EXERCISE PROMPT | Extract each line of the records that contains the string "Where".

(Records for pointing to text and elements)

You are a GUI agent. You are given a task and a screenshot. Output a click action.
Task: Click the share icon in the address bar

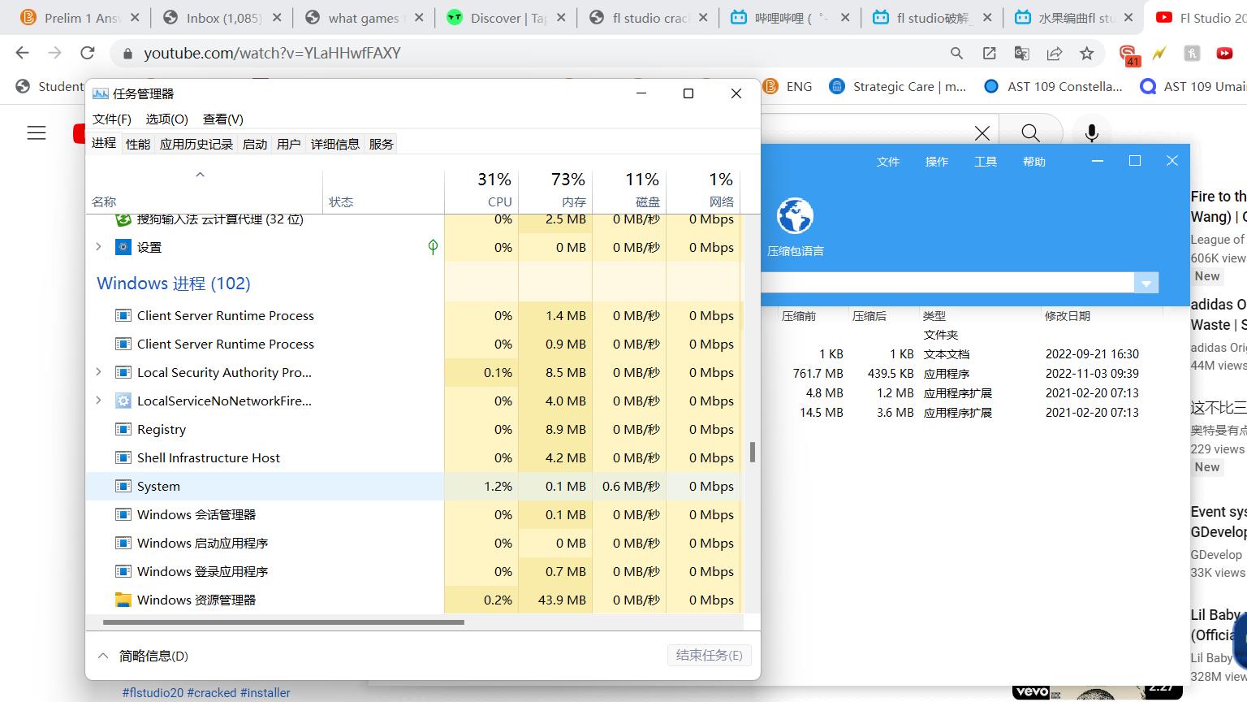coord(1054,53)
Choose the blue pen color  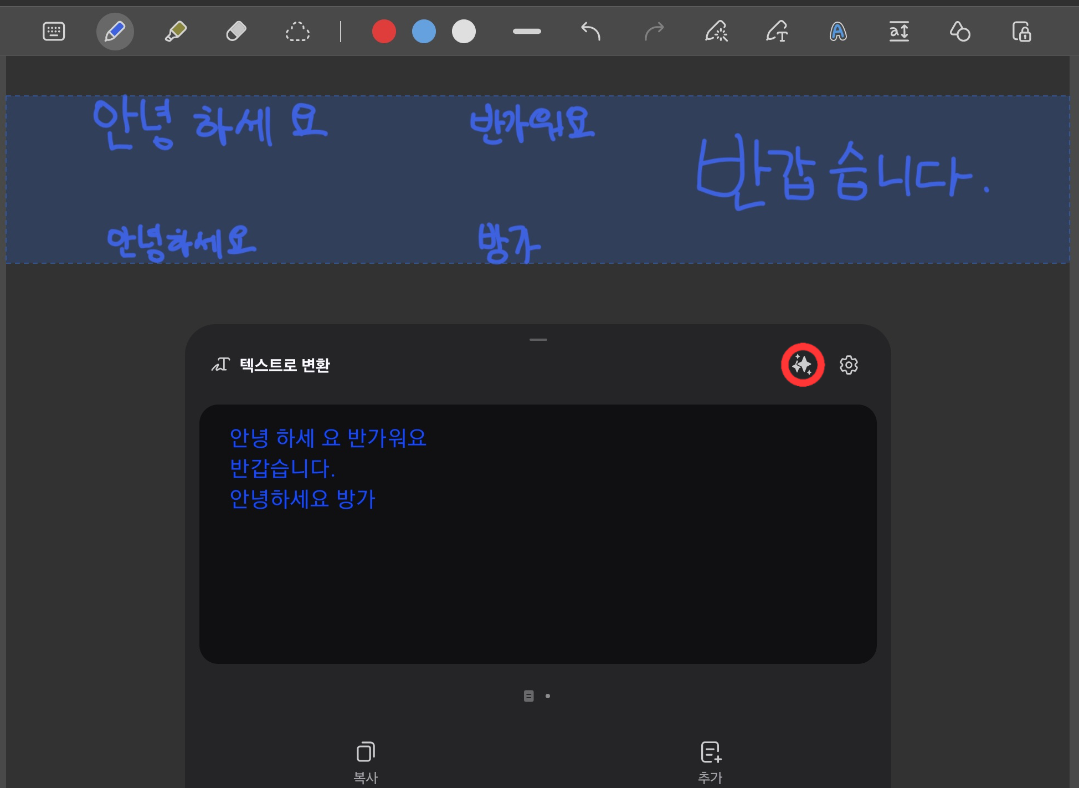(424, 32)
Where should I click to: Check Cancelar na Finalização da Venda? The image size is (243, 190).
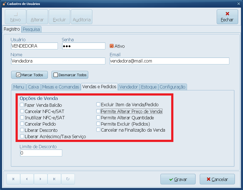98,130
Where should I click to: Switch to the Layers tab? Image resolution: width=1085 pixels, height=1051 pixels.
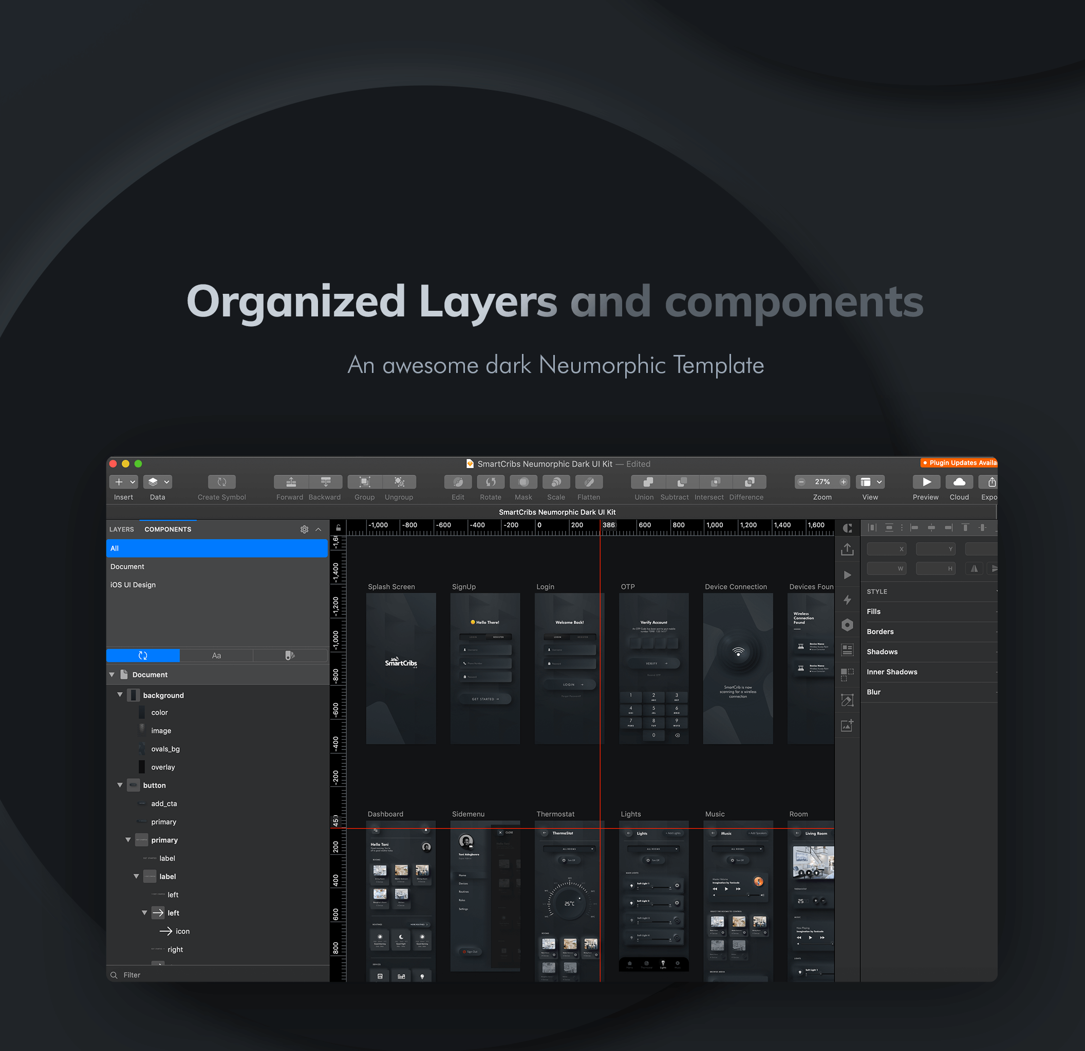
--
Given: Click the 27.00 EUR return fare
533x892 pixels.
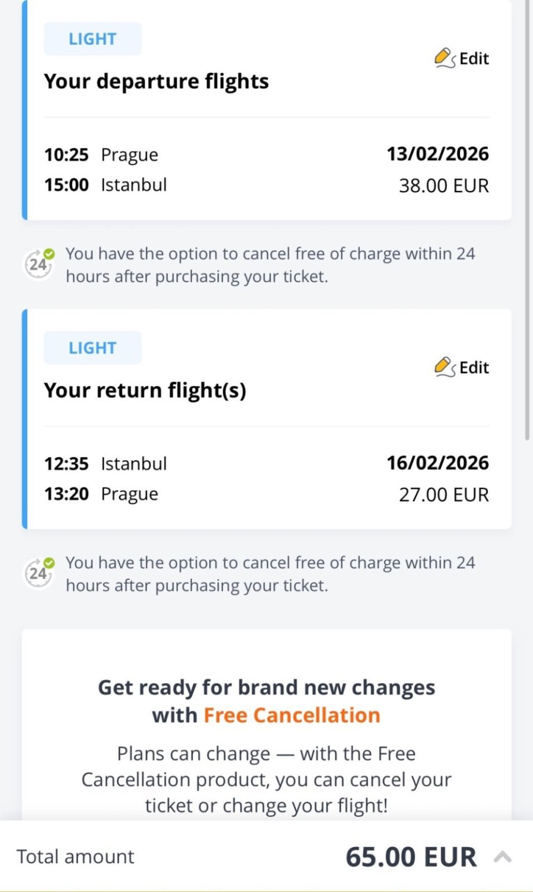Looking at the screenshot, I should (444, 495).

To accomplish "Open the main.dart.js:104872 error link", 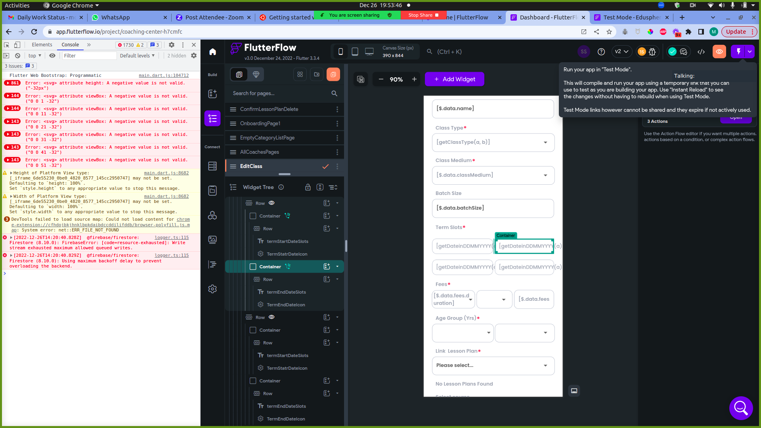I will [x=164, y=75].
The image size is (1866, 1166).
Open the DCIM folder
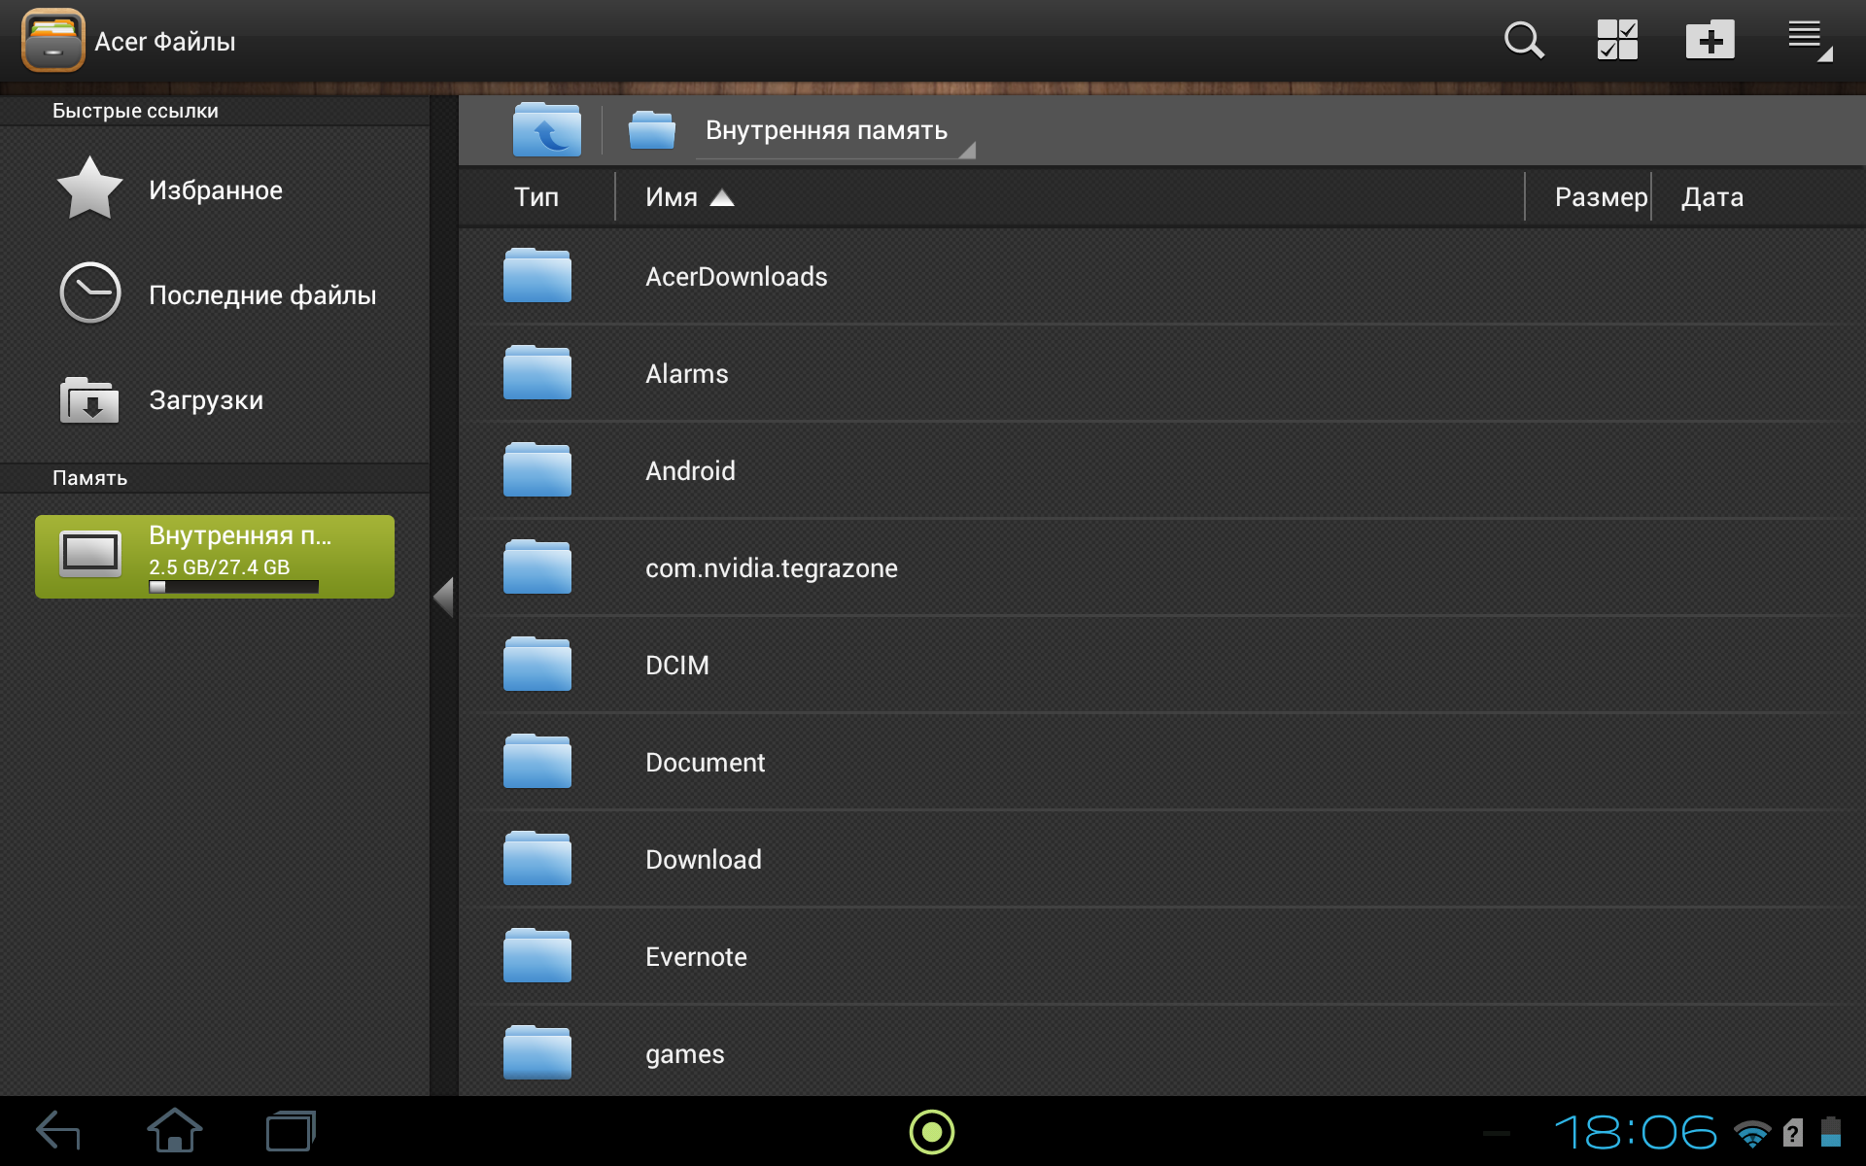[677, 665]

EXERCISE RESPONSE |
Where should I click to: Check Cancelar na Finalização da Venda? The image size is (243, 190).
Where should I click to: Switch to the Layers tab? Image resolution: width=1085 pixels, height=1051 pixels.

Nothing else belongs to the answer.